Authors, Jacob Gipson, Victor Tang, Jarrel Seah, Helen Kavnoudias, Adil Zia, Robin Lee, Biswadev Mitra and Warren Clements.
Abstract
Objectives :
Trauma chest radiographs may contain subtle and time-critical pathology. Artificial intelligence (AI) may aid in accurate reporting, timely identification and worklist prioritisation. However, few AI programs have been externally validated. This study aimed to evaluate the performance of a commercially available deep convolutional neural network – Annalise CXR V1.2 (Annalise.ai)- for detection of traumatic injuries on supine chest radiographs.
Methods:
Chest radiographs with a CT performed within 24h in the setting of trauma were retrospectively identified at a level one adult trauma centre between January 2009 and June 2019. Annalise.ai assessment of the chest radiograph was compared to the radiologist report of the chest radiograph.
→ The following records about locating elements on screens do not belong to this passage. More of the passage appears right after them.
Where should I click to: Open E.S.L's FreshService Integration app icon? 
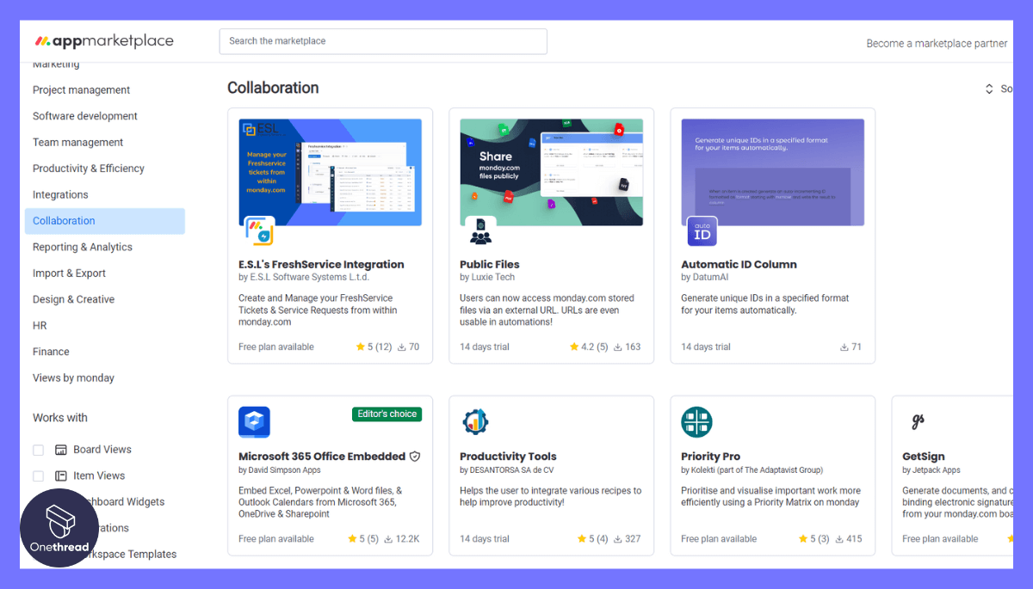[259, 231]
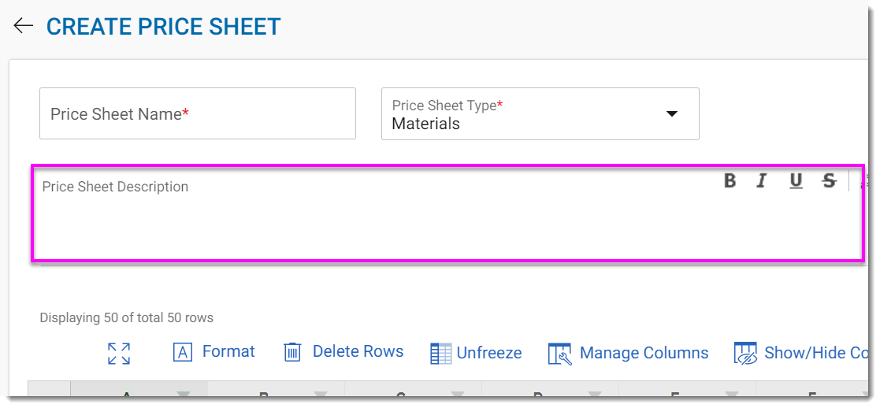Image resolution: width=880 pixels, height=408 pixels.
Task: Click the Delete Rows button label
Action: pos(358,352)
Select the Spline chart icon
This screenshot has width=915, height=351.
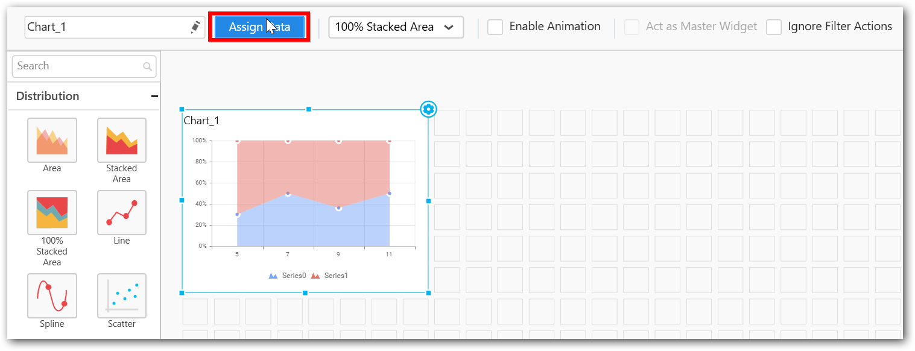(52, 296)
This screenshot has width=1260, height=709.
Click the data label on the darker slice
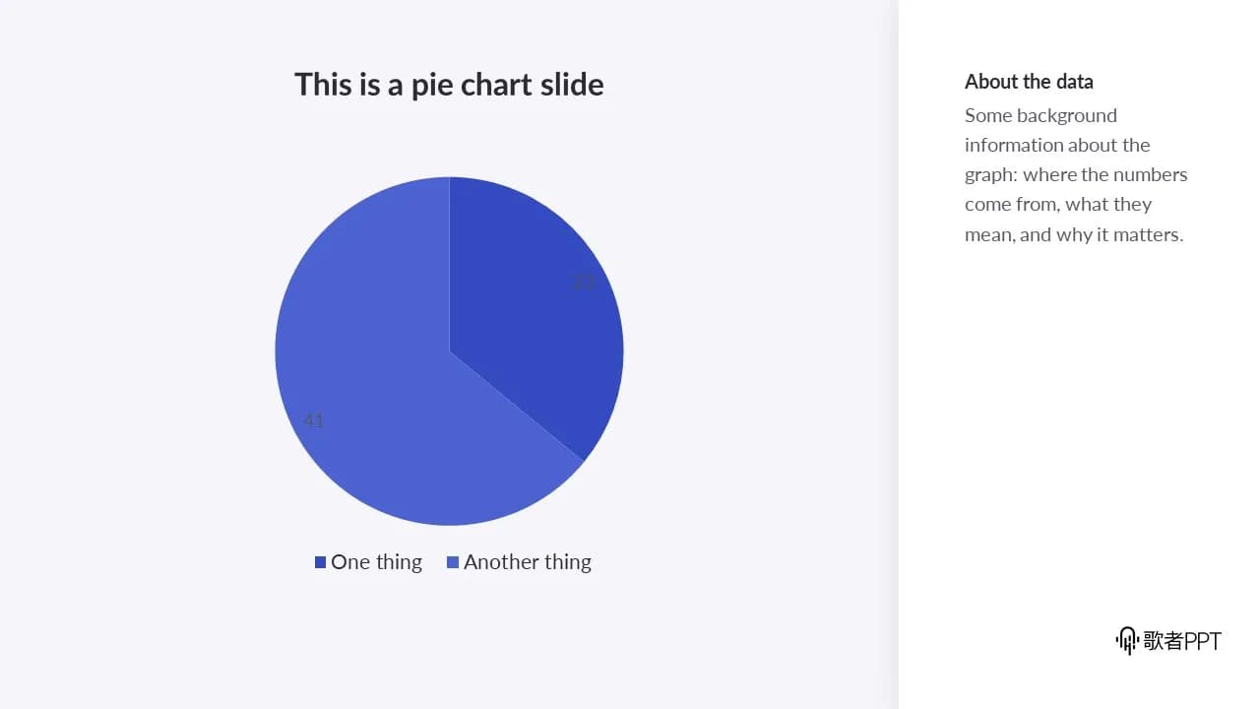tap(585, 283)
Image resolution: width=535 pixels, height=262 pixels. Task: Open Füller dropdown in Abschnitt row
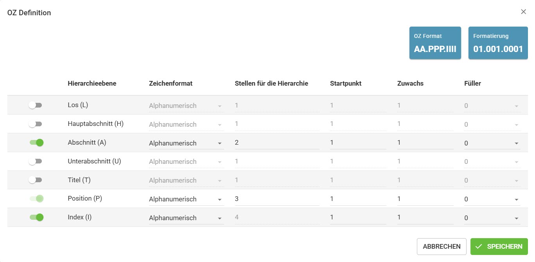(492, 143)
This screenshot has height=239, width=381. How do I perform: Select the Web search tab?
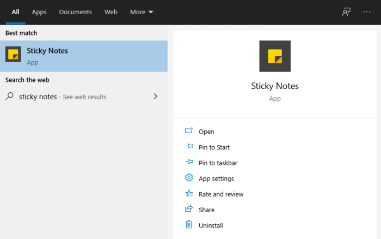point(111,12)
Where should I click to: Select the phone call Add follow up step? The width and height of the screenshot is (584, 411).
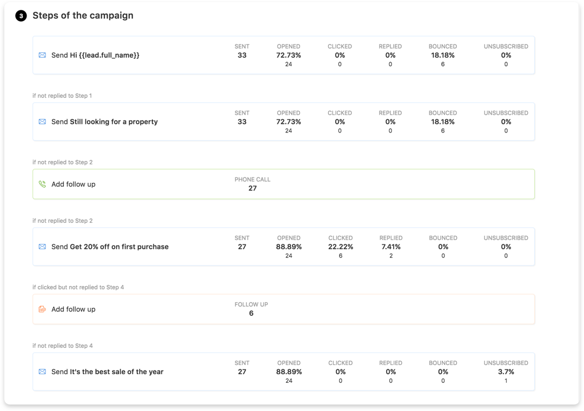pyautogui.click(x=73, y=184)
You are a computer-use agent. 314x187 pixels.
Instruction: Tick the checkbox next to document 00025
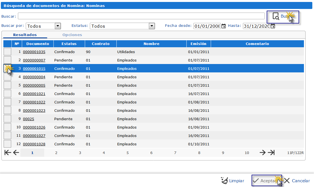(7, 119)

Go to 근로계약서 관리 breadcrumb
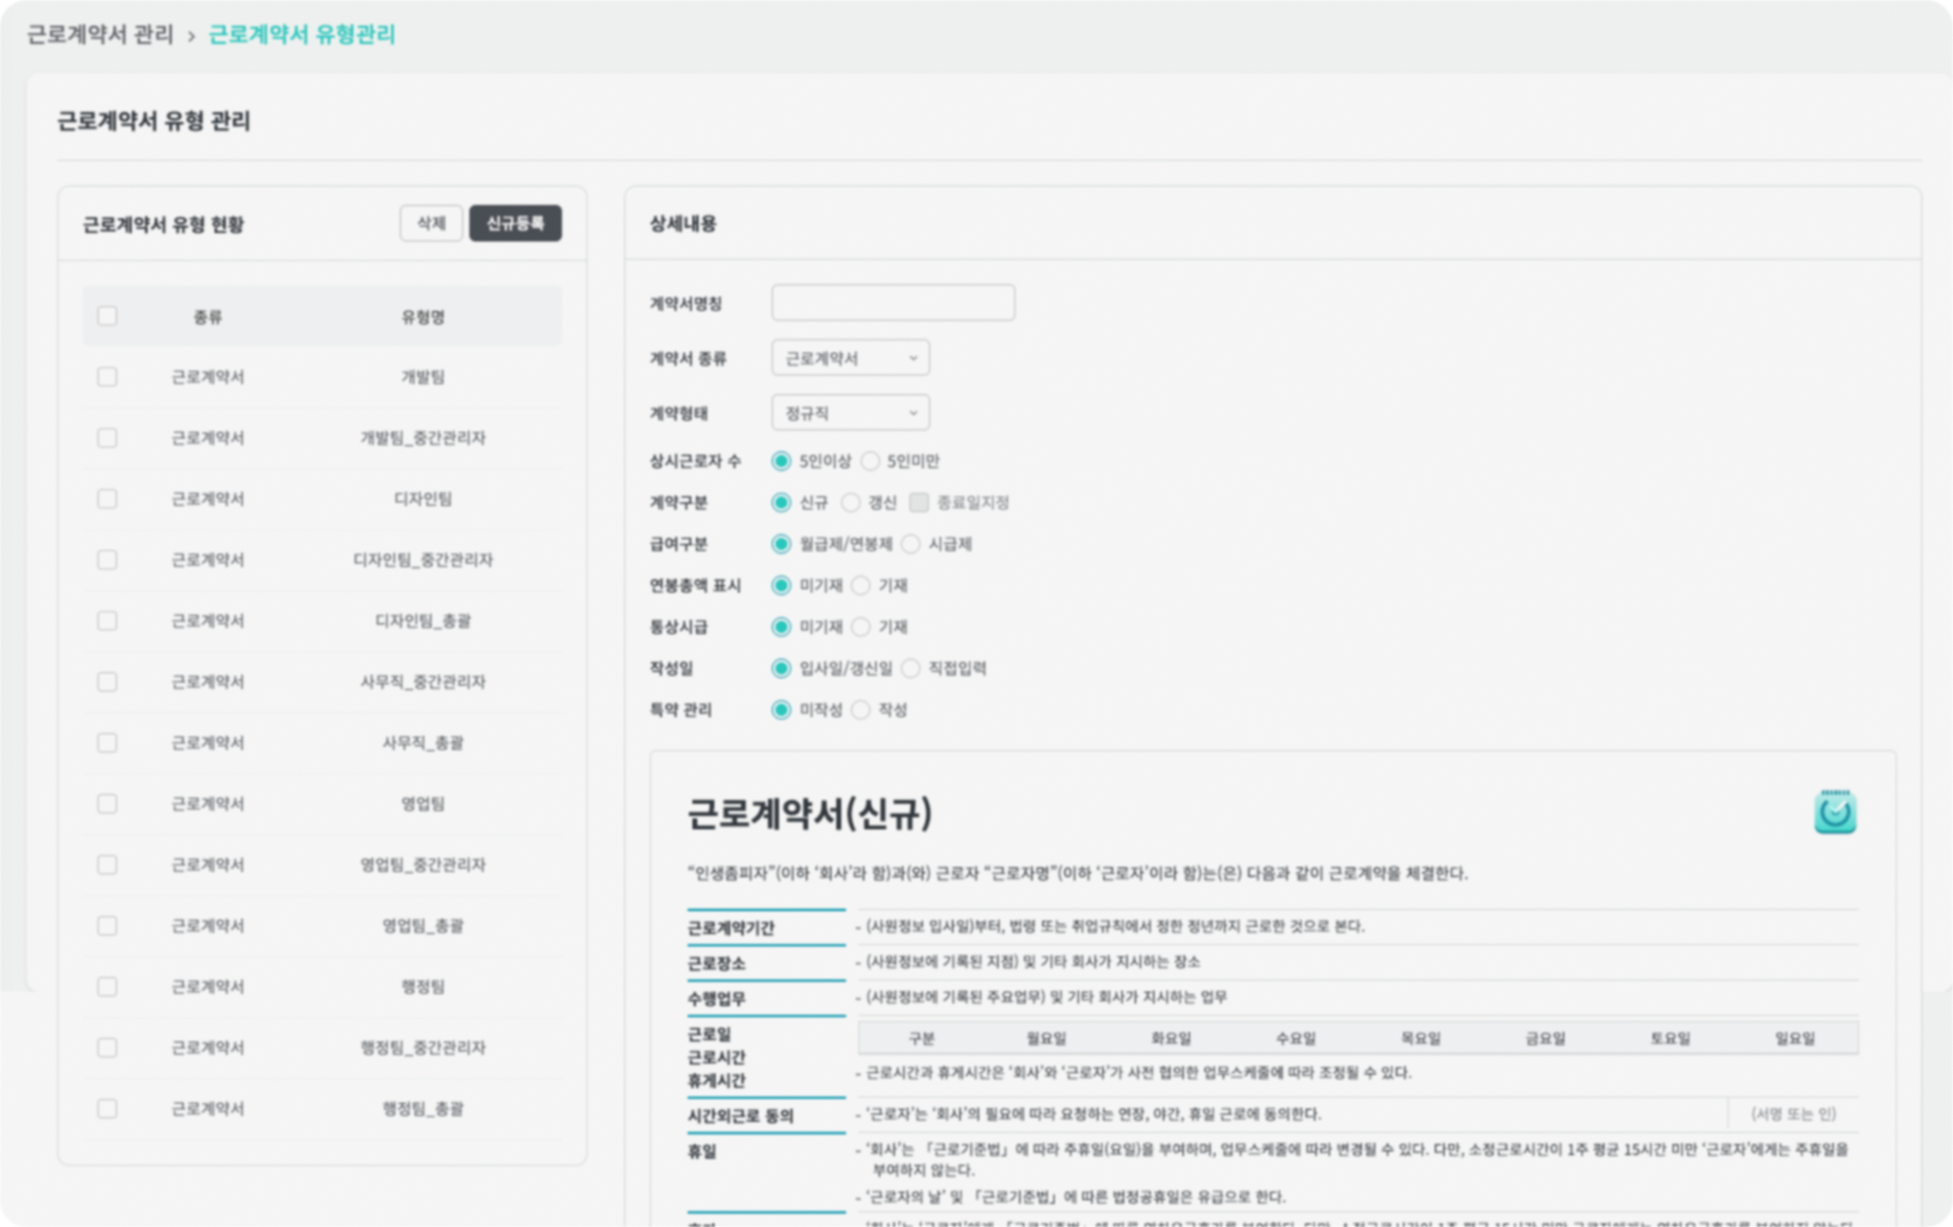[x=100, y=34]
Contemporaneous CT report was taken as the ground truth. Agreement with CT was measured using Cohen’s κ and sensitivity/specificity for both AI and radiologists were calculated.
Results:
There were 1404 cases identified with a median age of 52 (IQR 33–69) years, 949 male. AI demonstrated superior performance compared to radiologists in identifying pneumothorax (p = 0.007) and segmental collapse (p = 0.012) on chest radiograph. Radiologists performed better than AI for clavicle fracture (p = 0.002), humerus fracture (p < 0.0015) and scapula fracture (p = 0.014). No statistical difference was found for identification of rib fractures and pneumomediastinum.
Conclusion:
The evaluated AI performed comparably to radiologists in interpreting chest radiographs. Further evaluation of this AI program has the potential to enable it to be safely incorporated in clinical processes.